In his piece, published in the independent Russian newspaper Svobodnaya Pressa, the journalist begins by recalling that the official reasons for the buildings' construction are actually pretty boring.
"There are several possible answers to the question as to why Stalin required the construction of such buildings, at a time when the country's economy was still in ruins following the Second World War," Zakharchenko notes.
"According to one version, Stalin did so simply as a nod to gothic architecture, which he liked. According to another, more common version, setting out a construction project of this magnitude, he wanted to 'catch up and overtake America' and to show the world that the soviet Union had not been bled white, but stood firmly on its own two feet."
'Urban Legends'
"But some researchers," the journalist added, "take particular note of the fact that the foundations of all of the buildings were laid not only on the same day, but even at the same hour, on September 7, 1947 at exactly 1 pm, and that all other construction works in the city were halted on that day."
"Perhaps this was done to emphasize the seriousness of the moment, but, according to Moscow astrologer Vladimir Ivantsov, the date of the commencement of the construction of the buildings was hardly accidental. During this period, he says, the arrangement of the celestial bodies imbued the buildings with a special energy and an extraordinary fate."
Furthermore, "linking the number of stations in the Circle Line of the Moscow Metro (12, the same as the number of signs in the zodiac horoscope), and the number of planned high-rise buildings (8, including the never-built Zaryadye Administrative Building off of Red Square), followers of esotericism believe that Stalin wanted to rebuild Moscow to generate cosmic energy on its territory, which is why he insisted that all the buildings were topped by spire antennae. And the energy was intended to be used to prolong the lives of the party elite."
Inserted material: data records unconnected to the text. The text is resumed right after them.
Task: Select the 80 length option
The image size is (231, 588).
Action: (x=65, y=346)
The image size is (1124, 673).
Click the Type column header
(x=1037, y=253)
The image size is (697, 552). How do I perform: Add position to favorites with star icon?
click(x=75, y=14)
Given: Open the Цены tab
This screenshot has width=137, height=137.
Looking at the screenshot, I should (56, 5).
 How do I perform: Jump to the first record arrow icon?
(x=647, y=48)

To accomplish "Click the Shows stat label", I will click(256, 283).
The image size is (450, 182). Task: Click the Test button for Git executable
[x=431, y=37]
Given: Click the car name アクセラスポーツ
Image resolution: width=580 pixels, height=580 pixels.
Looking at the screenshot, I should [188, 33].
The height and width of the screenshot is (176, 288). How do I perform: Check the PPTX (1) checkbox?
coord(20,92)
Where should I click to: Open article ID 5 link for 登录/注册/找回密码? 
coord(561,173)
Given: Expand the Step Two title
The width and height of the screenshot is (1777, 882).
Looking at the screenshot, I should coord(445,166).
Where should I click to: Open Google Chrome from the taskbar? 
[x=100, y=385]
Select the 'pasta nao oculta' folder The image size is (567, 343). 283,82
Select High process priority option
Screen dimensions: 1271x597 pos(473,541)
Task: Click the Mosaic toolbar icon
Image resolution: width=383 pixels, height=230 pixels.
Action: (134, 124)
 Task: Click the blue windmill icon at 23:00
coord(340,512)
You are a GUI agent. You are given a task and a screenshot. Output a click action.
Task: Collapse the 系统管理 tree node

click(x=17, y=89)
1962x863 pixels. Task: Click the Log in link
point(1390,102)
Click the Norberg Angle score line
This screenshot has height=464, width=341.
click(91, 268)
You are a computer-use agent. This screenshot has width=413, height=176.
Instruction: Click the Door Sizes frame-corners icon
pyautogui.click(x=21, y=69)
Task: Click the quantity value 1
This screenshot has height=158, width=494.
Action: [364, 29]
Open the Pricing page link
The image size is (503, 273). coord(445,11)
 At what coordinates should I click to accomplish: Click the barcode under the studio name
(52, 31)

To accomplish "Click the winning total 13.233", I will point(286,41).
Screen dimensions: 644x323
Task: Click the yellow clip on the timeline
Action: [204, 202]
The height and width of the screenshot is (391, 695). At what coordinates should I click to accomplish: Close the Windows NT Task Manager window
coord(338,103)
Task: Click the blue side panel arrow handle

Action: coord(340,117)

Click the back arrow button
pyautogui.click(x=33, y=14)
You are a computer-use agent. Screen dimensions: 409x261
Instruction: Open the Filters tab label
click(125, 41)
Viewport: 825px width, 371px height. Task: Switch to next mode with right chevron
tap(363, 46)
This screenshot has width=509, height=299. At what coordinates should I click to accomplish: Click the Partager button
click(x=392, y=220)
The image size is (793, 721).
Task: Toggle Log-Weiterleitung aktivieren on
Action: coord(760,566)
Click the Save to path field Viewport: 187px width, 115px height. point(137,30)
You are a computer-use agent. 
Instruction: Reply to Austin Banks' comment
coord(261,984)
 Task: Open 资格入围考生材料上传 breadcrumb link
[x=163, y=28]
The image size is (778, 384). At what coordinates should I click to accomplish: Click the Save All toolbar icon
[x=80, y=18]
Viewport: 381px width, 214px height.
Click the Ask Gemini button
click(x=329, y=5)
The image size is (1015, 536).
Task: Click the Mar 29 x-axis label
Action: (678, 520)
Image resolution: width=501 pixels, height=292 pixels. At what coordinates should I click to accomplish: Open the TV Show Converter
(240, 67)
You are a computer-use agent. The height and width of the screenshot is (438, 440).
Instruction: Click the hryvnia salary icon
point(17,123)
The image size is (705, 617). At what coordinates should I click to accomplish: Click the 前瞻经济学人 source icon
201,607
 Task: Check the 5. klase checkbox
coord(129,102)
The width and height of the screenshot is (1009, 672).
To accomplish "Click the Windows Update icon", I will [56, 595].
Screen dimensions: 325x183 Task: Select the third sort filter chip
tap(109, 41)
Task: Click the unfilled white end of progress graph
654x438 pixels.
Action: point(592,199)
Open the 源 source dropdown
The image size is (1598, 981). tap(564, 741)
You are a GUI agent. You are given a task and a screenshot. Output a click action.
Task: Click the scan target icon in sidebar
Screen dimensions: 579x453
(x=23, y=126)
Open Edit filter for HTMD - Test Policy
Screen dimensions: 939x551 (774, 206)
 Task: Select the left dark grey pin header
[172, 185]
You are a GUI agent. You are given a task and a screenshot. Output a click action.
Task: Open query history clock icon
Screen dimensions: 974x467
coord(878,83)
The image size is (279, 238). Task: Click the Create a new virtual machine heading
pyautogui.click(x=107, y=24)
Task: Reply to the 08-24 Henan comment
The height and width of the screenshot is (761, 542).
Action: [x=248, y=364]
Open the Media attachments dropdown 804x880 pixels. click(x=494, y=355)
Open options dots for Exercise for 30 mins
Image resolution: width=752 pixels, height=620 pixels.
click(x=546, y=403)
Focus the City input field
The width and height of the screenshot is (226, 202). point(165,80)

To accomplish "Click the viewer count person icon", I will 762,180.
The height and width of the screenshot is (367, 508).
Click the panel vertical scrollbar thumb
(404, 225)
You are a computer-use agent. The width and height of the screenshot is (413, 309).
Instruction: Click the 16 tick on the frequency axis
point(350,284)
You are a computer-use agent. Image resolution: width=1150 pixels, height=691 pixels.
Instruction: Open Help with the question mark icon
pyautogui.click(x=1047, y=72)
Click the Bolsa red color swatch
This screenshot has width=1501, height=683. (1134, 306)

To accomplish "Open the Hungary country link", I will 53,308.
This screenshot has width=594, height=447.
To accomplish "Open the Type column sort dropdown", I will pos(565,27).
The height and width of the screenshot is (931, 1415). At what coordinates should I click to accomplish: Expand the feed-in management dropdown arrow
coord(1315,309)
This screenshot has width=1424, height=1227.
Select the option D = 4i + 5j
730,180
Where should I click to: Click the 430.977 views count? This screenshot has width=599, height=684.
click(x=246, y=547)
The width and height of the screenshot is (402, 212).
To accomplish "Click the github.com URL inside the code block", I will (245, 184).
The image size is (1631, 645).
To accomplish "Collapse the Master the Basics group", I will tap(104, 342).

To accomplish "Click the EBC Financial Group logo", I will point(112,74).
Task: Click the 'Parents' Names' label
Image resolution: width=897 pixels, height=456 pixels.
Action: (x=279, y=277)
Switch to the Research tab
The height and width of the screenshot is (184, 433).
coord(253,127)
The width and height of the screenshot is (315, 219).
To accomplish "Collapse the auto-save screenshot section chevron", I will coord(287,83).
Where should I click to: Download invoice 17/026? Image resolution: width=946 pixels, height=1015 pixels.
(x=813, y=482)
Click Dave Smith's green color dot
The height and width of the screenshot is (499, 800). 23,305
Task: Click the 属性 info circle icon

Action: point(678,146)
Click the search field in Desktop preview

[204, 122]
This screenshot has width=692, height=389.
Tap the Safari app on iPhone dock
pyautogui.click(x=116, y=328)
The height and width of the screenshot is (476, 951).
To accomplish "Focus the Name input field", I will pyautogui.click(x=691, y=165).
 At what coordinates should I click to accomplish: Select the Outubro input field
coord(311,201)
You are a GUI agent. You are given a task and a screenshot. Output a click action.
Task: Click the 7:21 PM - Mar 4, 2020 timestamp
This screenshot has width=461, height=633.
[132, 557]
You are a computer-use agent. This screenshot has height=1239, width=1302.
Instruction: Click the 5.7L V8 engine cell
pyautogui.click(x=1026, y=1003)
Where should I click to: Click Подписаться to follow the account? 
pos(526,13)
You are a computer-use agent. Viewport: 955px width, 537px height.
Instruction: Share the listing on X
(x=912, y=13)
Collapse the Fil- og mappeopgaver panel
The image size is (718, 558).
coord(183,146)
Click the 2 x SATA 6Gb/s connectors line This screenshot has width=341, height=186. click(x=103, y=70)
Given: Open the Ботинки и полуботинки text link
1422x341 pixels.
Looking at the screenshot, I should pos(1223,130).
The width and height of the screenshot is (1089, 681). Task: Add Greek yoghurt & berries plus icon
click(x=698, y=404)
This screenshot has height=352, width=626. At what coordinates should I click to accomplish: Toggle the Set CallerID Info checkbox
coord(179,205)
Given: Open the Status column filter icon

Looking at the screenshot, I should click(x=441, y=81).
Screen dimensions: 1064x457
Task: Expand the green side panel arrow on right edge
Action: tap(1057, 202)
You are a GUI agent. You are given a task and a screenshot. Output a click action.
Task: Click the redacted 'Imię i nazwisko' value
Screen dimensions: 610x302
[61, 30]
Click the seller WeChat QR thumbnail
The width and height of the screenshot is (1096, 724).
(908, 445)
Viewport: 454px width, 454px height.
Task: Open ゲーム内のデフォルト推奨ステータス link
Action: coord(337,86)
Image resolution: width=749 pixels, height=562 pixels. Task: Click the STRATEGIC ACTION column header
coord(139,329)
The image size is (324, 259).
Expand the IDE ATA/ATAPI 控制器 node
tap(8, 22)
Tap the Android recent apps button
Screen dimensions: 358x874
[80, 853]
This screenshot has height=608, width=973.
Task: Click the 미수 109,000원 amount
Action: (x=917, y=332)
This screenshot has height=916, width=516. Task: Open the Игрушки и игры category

And, according to Mikhail Lebedev, a design engineer and graduate of the Bauman Moscow State Technical University, the Stalinist Seven Sisters were to serve as the 'big pyramids,' oriented toward the location where it was planned to build the never-completed Palace of the Soviets, a gigantic, 495 meter tall building featuring a giant rotating statue of Lenin.
"Such a system," Lebedev noted, brings to mind associations with a [giant] rotor fixed in a stationary housing, which fuels rumors that, in place of the Cathedral of Christ the Savior, the communists planned to build a giant torsion generator."
"According to psychics," Zakharchenko continues, "radar frames near the skyscrapers now behave unpredictably, and, at certain times, the walls of buildings begin vibrating spontaneously."
"All of this occurs because the Palace of the Soviets, to which the Seven Sisters aimed to give their accumulated energy, were never built," Stanislav Verzev, a student of the Hamburg School of Astrology, told the newspaper. "It is for this reason that a portion of one of the towers of the Hotel Ukraina collapsed in 2007."
In addition to legends about their purpose, a series of fantastical legends also exists about the grounds on which the Seven Sisters are built. For example, ghost sightings are a common occurrence at the side towers at Moscow State University. "According to students, they often appear in slippers, and are always silent."
Moreover, "one of the most popular legends about university high rise building says that, from time to time, a so-called 'wandering lecture audience' appears. Spread by student word of mouth, the legend goes that the audience appears only to those who are poorly prepared for their exams." After a visit from the spirts, "students successfully pass their tests, but asking them how they were able to do so is pointless, because their memories have been wiped."
"Another ghost, according to legends, can be seen in the high-rise at the Red Gates Administrative Building, this one nicknamed the 'howling laugher'."
"The legend goes that this is a low-level official from the Ministry of Transport Machine Building Industry, which was once housed here," says Sergei Derevschikov, literary critic and collector of modern urban folklore. "Falling in love with the wife of a supervisor, he once told her a spicy political anecdote, and the women, having a good laugh, relayed the joke to her husband. Failing to see the humor in the joke, the husband reported the junior official, who was taken to a psychiatric hospital, where he died. Soon, the building's occupants would meet him again, laughing in the walls of the high rise."
Whatever else might be said about the Seven Sisters, and the legends that surround them, there's no doubt that they add grandeur to the Moscow skyline, and remind Muscovites that even as times change, legends, like the buildings themselves, will remain.